But every sword I come across lately is one of these "what the hell" cases where there are some ok features, and then some features that just don't fit.
And I HATE that "Occupied territory" or "Post war souvenir" call. Because it is just so.... unresolved.

Anyways, one that was first shown to me (pics, I have not seen it in hand yet) a looong time ago just popped up again, and frustratingly I can't make a 100% call.
So I am here asking for other opinions to see if we have any consensus at all.

Wartime indicators: That knot-work looks dead on for the type done by a sailor on the way back from Japan. We have seen it before, and it is a soldier's style of work that is known. So probably done by a returning serviceman. Can't see it done in Japan. So +1 for a wartime sword.
"Combat cover" is crude, but could be a field done pigskin one?

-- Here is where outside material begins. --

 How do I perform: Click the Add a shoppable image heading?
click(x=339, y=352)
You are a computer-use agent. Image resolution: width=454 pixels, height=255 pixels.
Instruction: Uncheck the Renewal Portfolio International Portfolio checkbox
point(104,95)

Tsuba is crude, but could be original. It's not terrible.
BUT....nakago is not good. Shape is a bit crude, and that extra lower ana has no place being there. Nakago jiri is odd at best.
Poorly shortened, or badly made? Patina isn't terrible.
Blade is poor. Lots of nicks and the shinogi is polished away if it's there. I'm told the shape is shinogi zukuri....need to see it in hand.

I don't see a Chinese fake here. But don't see a wartime Gunto either. I'm told the nagasa is 63cm.
So, back to the original comment. Occupied territory sword (argh!) or soldier souvenir made from jeep spring (argh!) or something else.
Only seen the pics on my phone, so will see them larger here as I upload them.

Comments....aaaand...go!  :)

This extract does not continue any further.